* PASSAGE TO READ:
— Begin —

Cross-Topology Substrate Deployment: Identical Agent Structure Across All Substrates

by Nick Clark | Published March 27, 2026 | PDF

Cross-topology substrate deployment is the property by which workloads expressed in the cognition-native execution platform run across distinct topology classes — clusters, fleets, meshes, and hybrids — without rewriting agent code, redefining state contracts, or surrendering audit and governance guarantees at topology boundaries. Each topology class imposes its own physical and operational constraints: clusters are tightly coupled groups of nodes under a single scheduler; fleets are loosely coordinated populations of like nodes with intermittent connectivity; meshes are peer-to-peer overlays with no central scheduler; hybrids combine the above. The execution platform abstracts these differences into a uniform field structure that every agent presents identically on every substrate, while routing decisions that cross topology boundaries are mediated by semantic routing rather than address-bound propagation, and per-class governance ensures that each substrate's policy regime is honored where the workload runs. The result is a workload that is simultaneously portable, auditable, and governed, as described in US 19/230,933.


Mechanism

The mechanism rests on three architectural commitments. First, every agent in the execution platform exposes an identical field structure regardless of the substrate on which it runs. The field structure consists of a stable set of named, typed slots — identity, capability envelope, state record, lineage chain, policy descriptor, and trust-zone assertion — that downstream protocol components rely on. Substrate-specific code is confined to a narrow adapter layer beneath the field structure, so that an agent migrated from a cluster substrate to an edge substrate retains the same slots with the same semantics, even though the underlying transport, scheduling, and storage are wholly different.

— End —

* INFORMATION GIVEN:
— Begin —

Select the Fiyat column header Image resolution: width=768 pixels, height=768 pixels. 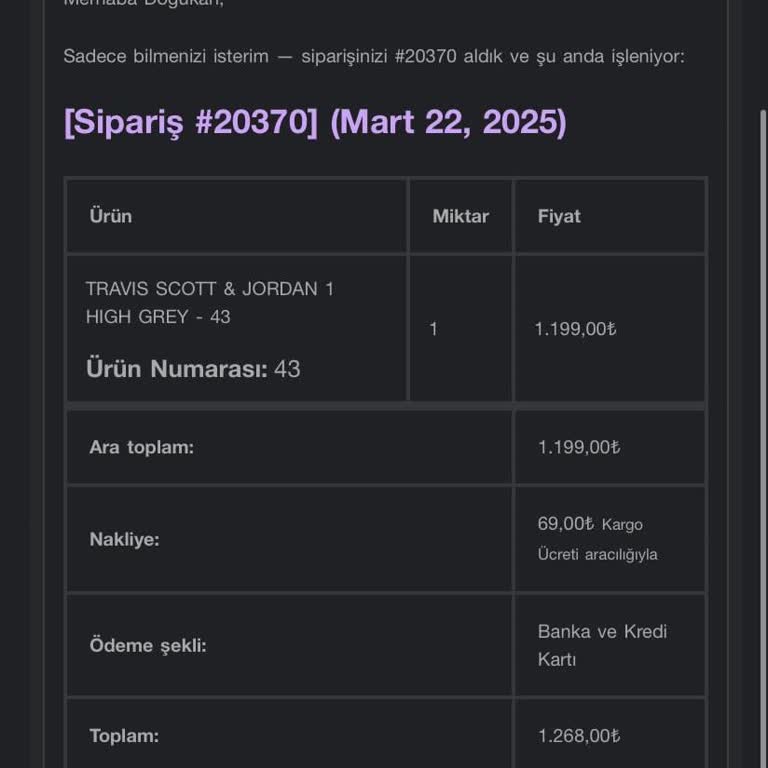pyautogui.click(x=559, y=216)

— End —
— Begin —

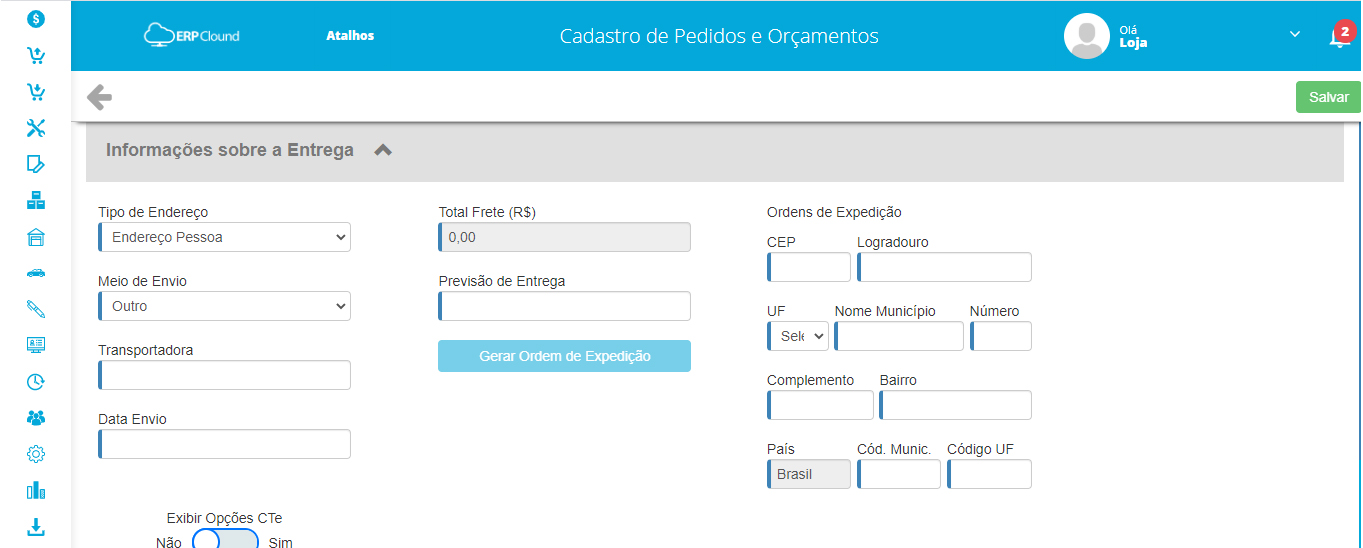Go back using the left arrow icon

— End —

* WHAT TO PRODUCE:
Can you resume the text above on cross-topology substrate deployment, starting right after its last sentence?

* ANSWER BELOW:
Second, routing between agents is semantic rather than address-bound. A request originating in one agent and destined for another does not name a network address or a physical location; it names a semantic target — a capability description, a policy constraint, a trust-zone requirement — and the platform resolves the target to a concrete agent at delivery time. Resolution consults a distributed semantic directory that aggregates agent capability advertisements across all participating substrates. When a target spans topologies, the directory returns a path that traverses the appropriate boundary gateways, each of which performs a topology-class-specific routing operation.

Third, every cross-topology hop is recorded in a tamper-evident audit chain. The chain includes the originating substrate descriptor, the target substrate descriptor, the boundary gateway identity, the policies evaluated at the boundary, and the cryptographic chain head from each side. A workload that touches multiple topology classes during its execution produces a chain that records every boundary crossing, supporting after-the-fact audit of which substrates participated in which steps of the workload.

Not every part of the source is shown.